[Start SUPPLIED PASSAGE]
# Toshi Straps??



## bristolboozer (Nov 21, 2006)

I have just taken delivery of my JSAR and am looking for a suitable leather strap for it.

I have seen these Toshi straps on the forum and think this is just the sort of thing I am looking for.

I'm just wondering where they are available from??

Any help greatly appreciated.

Jon


----------



## strange_too (Feb 19, 2007)

Toshi's are made by Toshi here on the forum. Normally you would just PM him, however you haven't got 50 yet so the PM system doesn't work for you. So if you keep an eye out I'm sure Rich will come along soon and help you out with some contact details.


----------



## Toshi (Aug 31, 2007)

......and quick as a flash.....









Hi Jon

Drop me an email at richardbeard66(at)hotmail(dot)com and let me know the sort of thing you're looking for, and I'll see what I can suggest

Rich


----------



## strange_too (Feb 19, 2007)

Or "as if by magic a Toshi appeared"









Am I showing my age?


----------



## PaulBoy (Dec 2, 2007)
[End SUPPLIED PASSAGE]
[Start SOURCE EXCERPT]
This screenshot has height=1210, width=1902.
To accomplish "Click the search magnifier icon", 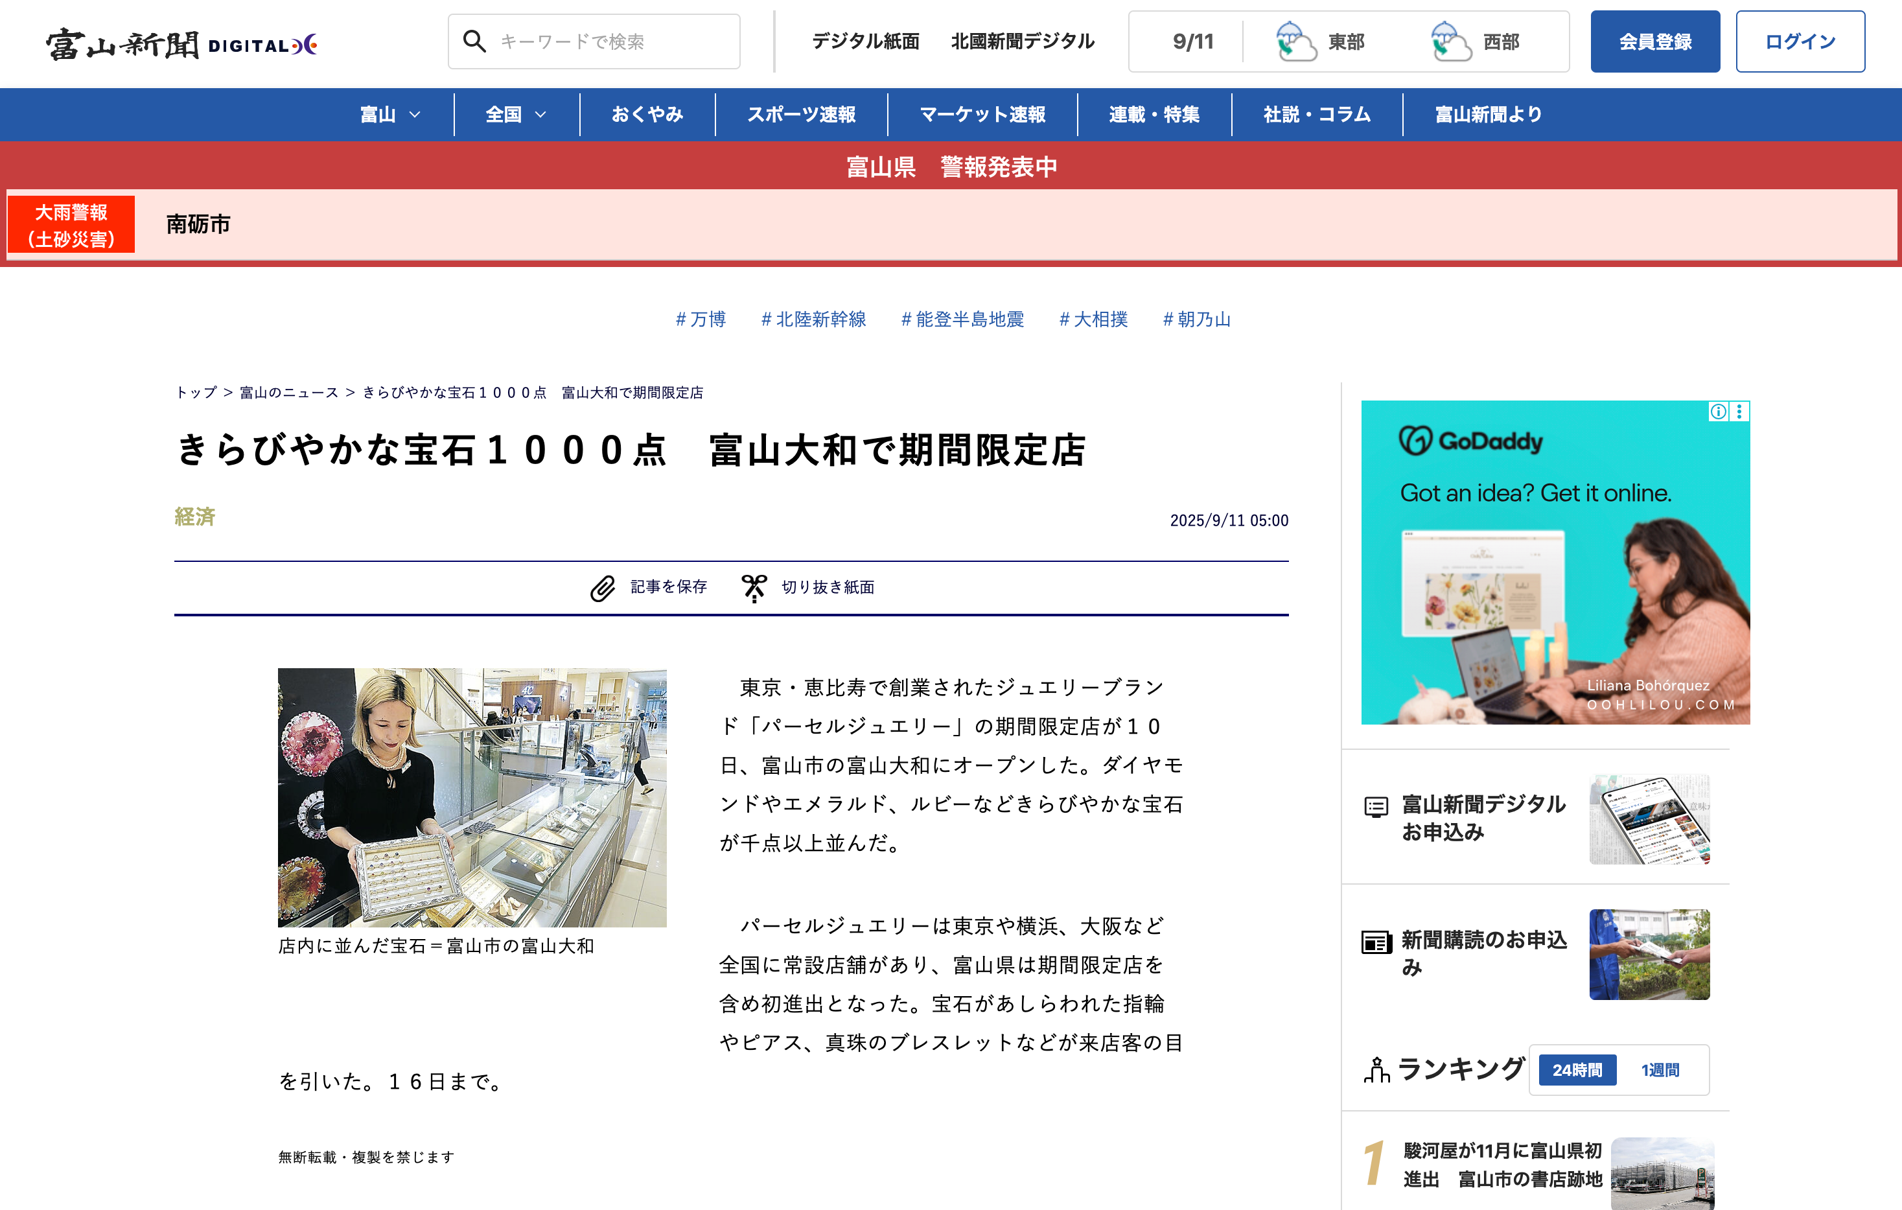I will tap(474, 41).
[End SOURCE EXCERPT]
THE TASKS
(1) Set down the passage of the Toshi straps thread from "## bristolboozer (Nov" to "am looking for.", copying it word for word.
(2) Supply the next part of the Toshi straps thread, starting after the last line shown.

RESULTS
(1)
## bristolboozer (Nov 21, 2006)

I have just taken delivery of my JSAR and am looking for a suitable leather strap for it.

I have seen these Toshi straps on the forum and think this is just the sort of thing I am looking for.

(2)
bristolboozer said:


> I have just taken delivery of my JSAR and am looking for a suitable leather strap for it.
> 
> I have seen these Toshi straps on the forum and think this is just the sort of thing I am looking for.
> 
> ...


The Toshi straps look the dogs & I'm sure will suit the Jumbo SAR - So just how big is it in the flesh









Paul

EDIT - Cancel that I've just seen your other post :*****:


----------



## andytyc (Sep 9, 2006)

I recommend them Toshi straps. I've got one and it's excellent. Fit's my Stingray perfectly.


----------



## SharkBike (Apr 15, 2005)

So, how many Toshis are there...and where are they located? (is it possible to do a map?)

Here's my first...










...but I'm in the queue for another.


----------



## jasonm (Nov 22, 2003)

Ive a couple......

No doubt the first of many..


----------



## Mutley (Apr 17, 2007)

Just one so far


----------



## VinceR (Oct 21, 2005)

Another one here ..




























Great straps for sure.


----------



## Toshi (Aug 31, 2007)

well obviously I have a couple (ish)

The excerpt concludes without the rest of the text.